I’ve never understood the continued insistence that the 10 commandments form the solid foundation for a system of morals given that some of them are so totally self evident as to not be necessary, whilst others are just plain stupid (even more so when you consider the wider context of the old testament - apparently not murder just means “don’t kill any other Jews”).

I don’t think God really gives a damn who I do it with, as long as I’m not doing it with someone else’s partner.

Oh, and I’ll have a slice of pumpkin, if there’s any left.

You clearly haven’t read that bit where he said lying with another man as with a woman is an abomination (believe me I’ve had that particular bit quoted to me often enough to not forget it). Obviously that isn’t in the original 10, but consensus is that the 10 on their own aren’t enough, you need the rest of the bible.

Well, in my defense, my neighbor’s ox is totally awesome. I mean, that’s one cool ox.

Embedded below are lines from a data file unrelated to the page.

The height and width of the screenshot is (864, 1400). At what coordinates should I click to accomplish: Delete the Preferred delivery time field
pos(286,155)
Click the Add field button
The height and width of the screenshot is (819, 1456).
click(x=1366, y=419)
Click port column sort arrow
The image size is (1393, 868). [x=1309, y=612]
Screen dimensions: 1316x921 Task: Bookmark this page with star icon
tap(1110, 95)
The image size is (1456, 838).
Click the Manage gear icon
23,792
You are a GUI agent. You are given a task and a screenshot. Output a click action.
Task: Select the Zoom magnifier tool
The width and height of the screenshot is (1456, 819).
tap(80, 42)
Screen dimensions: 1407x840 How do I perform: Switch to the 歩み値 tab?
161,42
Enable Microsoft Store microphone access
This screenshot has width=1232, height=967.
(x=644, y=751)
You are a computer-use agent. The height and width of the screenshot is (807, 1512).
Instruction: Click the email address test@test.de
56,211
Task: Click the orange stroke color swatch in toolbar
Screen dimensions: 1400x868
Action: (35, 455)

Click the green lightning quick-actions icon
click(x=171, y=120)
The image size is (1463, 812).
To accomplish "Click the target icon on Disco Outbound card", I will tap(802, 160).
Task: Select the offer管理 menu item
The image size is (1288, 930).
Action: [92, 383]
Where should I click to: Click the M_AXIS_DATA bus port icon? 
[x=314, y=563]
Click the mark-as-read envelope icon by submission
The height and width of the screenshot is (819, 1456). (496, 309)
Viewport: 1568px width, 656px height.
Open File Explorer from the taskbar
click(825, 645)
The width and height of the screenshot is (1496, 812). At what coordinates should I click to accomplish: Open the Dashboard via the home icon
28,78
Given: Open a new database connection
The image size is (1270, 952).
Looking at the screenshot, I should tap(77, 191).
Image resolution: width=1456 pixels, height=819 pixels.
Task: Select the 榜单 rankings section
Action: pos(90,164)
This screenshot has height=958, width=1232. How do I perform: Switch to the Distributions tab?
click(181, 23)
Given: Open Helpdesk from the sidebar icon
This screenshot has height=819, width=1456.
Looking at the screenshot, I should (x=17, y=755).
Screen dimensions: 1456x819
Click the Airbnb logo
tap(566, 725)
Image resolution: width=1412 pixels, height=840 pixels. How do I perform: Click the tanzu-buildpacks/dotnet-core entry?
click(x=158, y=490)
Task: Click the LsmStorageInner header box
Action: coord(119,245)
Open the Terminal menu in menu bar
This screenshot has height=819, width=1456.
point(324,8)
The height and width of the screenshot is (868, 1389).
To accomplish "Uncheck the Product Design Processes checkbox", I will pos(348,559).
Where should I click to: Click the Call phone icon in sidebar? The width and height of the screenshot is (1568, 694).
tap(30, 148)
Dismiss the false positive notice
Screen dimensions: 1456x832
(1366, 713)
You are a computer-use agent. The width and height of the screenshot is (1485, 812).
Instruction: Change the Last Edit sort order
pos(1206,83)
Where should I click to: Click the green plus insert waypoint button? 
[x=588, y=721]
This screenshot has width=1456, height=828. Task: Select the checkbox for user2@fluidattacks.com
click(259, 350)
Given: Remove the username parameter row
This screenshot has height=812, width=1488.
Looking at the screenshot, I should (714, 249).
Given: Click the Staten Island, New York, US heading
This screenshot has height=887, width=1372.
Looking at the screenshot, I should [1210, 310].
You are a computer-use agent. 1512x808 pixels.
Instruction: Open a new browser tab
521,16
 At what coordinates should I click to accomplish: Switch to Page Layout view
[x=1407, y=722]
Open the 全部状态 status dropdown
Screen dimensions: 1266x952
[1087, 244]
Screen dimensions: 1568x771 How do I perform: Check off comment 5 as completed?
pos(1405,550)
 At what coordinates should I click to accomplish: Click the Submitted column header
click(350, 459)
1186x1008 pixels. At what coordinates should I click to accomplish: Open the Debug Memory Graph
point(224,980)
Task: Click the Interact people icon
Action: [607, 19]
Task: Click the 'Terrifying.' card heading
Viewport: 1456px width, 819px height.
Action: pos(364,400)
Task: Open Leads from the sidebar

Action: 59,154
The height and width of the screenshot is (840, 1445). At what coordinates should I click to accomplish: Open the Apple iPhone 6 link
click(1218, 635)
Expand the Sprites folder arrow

You can hate your parents, so long as you don’t tell them to their faces.

Yeah, I always thought of the Ten Commandments sort of as the Bill of Rights, except they tell you what you can’t do instead of what you’re free to do. And then the rest of the book (Torah, or the extended Bible if you go that way) is the legislation.

Oh, phew - I get a pass on that one then (telling my father I can’t stand him would require talking to him).

Well, in that case, God is probably pretty pissed at me. I’ve had that quoted at me many times, also. For some reason, I forget it exists.

It’s okay - we can be damned to hell fire for eternity together.

It’s more fun breaking the rules than it is following them.